Data entries:
+===+

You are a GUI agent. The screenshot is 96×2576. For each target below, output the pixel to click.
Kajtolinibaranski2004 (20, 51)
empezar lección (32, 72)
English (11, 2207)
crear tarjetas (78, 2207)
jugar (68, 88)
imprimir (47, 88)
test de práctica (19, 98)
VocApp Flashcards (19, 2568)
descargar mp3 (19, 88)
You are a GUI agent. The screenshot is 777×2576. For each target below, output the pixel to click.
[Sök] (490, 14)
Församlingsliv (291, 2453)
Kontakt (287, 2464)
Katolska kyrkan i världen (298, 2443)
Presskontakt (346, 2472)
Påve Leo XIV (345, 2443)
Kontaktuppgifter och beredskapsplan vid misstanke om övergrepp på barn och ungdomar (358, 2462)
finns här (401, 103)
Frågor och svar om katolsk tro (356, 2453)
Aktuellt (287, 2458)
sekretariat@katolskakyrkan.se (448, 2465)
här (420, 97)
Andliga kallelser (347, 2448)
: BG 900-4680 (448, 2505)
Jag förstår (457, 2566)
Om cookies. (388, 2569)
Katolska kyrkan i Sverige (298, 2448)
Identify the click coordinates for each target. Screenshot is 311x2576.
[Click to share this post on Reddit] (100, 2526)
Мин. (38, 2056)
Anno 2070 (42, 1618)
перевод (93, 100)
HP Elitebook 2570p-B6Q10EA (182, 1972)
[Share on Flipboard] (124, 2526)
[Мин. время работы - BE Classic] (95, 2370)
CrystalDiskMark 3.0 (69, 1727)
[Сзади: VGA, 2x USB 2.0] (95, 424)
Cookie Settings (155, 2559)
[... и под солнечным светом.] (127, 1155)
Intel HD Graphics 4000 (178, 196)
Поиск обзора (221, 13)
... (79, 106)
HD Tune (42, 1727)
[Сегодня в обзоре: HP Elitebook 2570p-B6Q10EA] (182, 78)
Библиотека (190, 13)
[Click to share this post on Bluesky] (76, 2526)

+===+

Work request: Return what is listed above, exactly and completely.

Exercise output:
You are a GUI agent. The screenshot is 96×2576. For each target below, output the pixel to click.
Kajtolinibaranski2004 (20, 51)
empezar lección (32, 72)
English (11, 2207)
crear tarjetas (78, 2207)
jugar (68, 88)
imprimir (47, 88)
test de práctica (19, 98)
VocApp Flashcards (19, 2568)
descargar mp3 (19, 88)
You are a GUI agent. The screenshot is 777×2576. For each target below, output the pixel to click.
[Sök] (490, 14)
Församlingsliv (291, 2453)
Kontakt (287, 2464)
Katolska kyrkan i världen (298, 2443)
Presskontakt (346, 2472)
Påve Leo XIV (345, 2443)
Kontaktuppgifter och beredskapsplan vid misstanke om övergrepp på barn och ungdomar (358, 2462)
finns här (401, 103)
Frågor och svar om katolsk tro (356, 2453)
Aktuellt (287, 2458)
sekretariat@katolskakyrkan.se (448, 2465)
här (420, 97)
Andliga kallelser (347, 2448)
: BG 900-4680 (448, 2505)
Jag förstår (457, 2566)
Om cookies. (388, 2569)
Katolska kyrkan i Sverige (298, 2448)
Identify the click coordinates for each target. Screenshot is 311x2576.
[Click to share this post on Reddit] (100, 2526)
Мин. (38, 2056)
Anno 2070 (42, 1618)
перевод (93, 100)
HP Elitebook 2570p-B6Q10EA (182, 1972)
[Share on Flipboard] (124, 2526)
[Мин. время работы - BE Classic] (95, 2370)
CrystalDiskMark 3.0 (69, 1727)
[Сзади: VGA, 2x USB 2.0] (95, 424)
Cookie Settings (155, 2559)
[... и под солнечным светом.] (127, 1155)
Intel HD Graphics 4000 (178, 196)
Поиск обзора (221, 13)
... (79, 106)
HD Tune (42, 1727)
[Сегодня в обзоре: HP Elitebook 2570p-B6Q10EA] (182, 78)
Библиотека (190, 13)
[Click to share this post on Bluesky] (76, 2526)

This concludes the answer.